Quememos las banderas para ver a las personas que habitan debajo de ellas. Pero no nos atrevamos a quemar la bandera del prójimo, no: quememos la nuestra, que todos tenemos alguna. O, al menos, doblémosla y guardémosla bien en un cajón por un tiempo. ¿Cuánto?, el necesario para mirar más allá de contar cuántas barras rojas y amarillas sostiene ese que es nuestro hermano. Al menos, eso deberíamos hacer si somos coherentes con eso de llamarnos cristianos.
Por eso me duele ver a los cristianos divididos tras banderas deificadas. Ya lo decía San Pablo a los cristianos de Corinto, que parece ser que andaban divididos. “¿Está dividido Cristo?”, les recordaba. Los cristianos lo hemos olvidado muchas, muchísimas veces a lo largo de la historia. ¿Volveremos a olvidarlo alguna vez más?
Quiero acompañar el párrafo anterior con un ‘disclaimer’. No, unidad no es uniformidad; unidad es, cada quién como es, caminar con aquél que se encuentre en esta vida, y enriquecernos con lo que compartimos y lo que no.

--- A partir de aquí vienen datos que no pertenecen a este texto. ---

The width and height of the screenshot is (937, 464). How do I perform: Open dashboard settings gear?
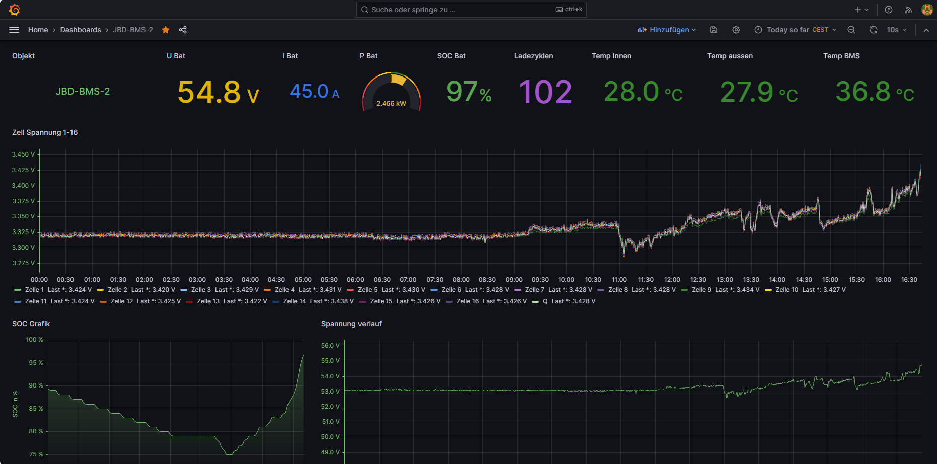[736, 30]
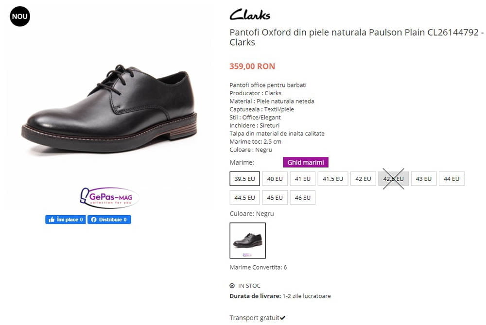Select size 40 EU

pyautogui.click(x=275, y=179)
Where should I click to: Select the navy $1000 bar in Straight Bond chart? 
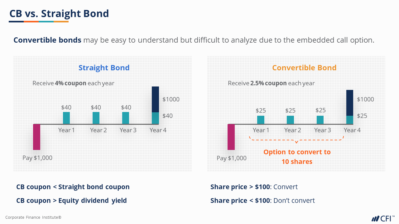(x=156, y=99)
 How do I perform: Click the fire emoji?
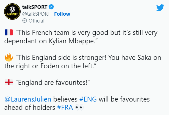[9, 57]
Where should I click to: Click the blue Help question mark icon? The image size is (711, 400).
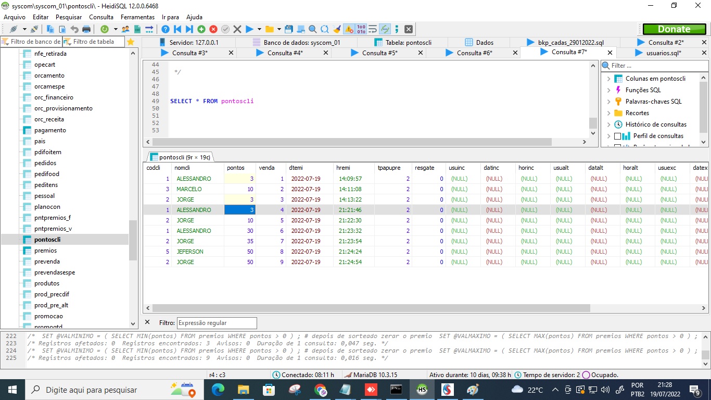166,29
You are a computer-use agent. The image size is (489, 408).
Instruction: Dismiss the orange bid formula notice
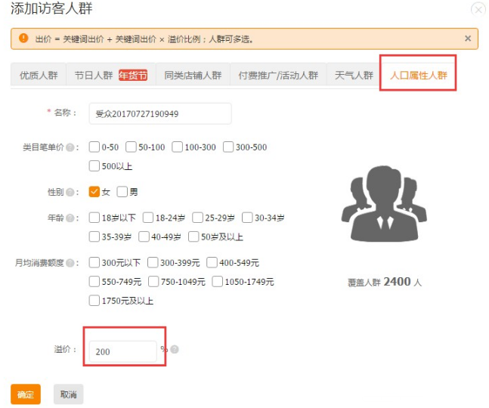467,39

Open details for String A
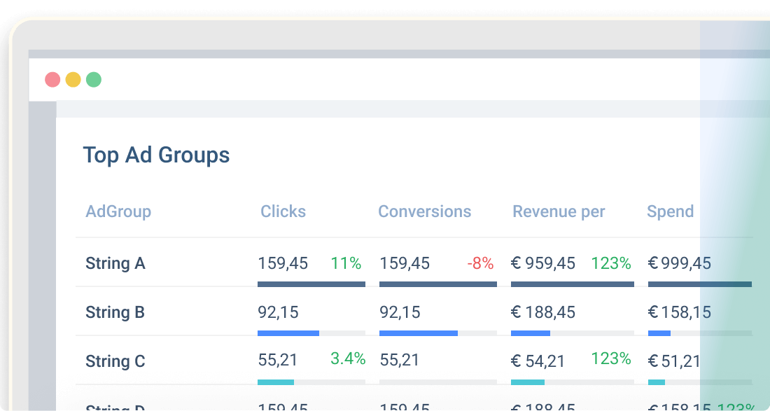tap(116, 263)
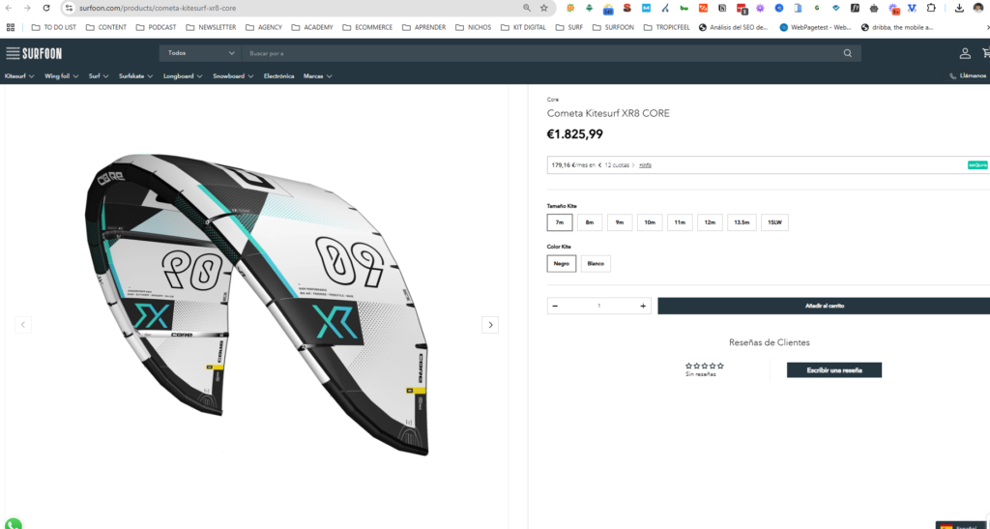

Si escribo esto es porque nada me dolería más en el futuro cercano que ver dos iglesias que emprendan de manera paralela el camino del nacionalcatolicismo… otra vez. Ante ello, todos los que nos creemos a Cristo somos Iglesia y tenemos, en mi humilde opinión, una tarea muy difícil; no la de besarnos con la bandera puesta, como en alguna foto que se ha viralizado, sino la de quitarnos la bandera y besarnos a cuerpo descubierto.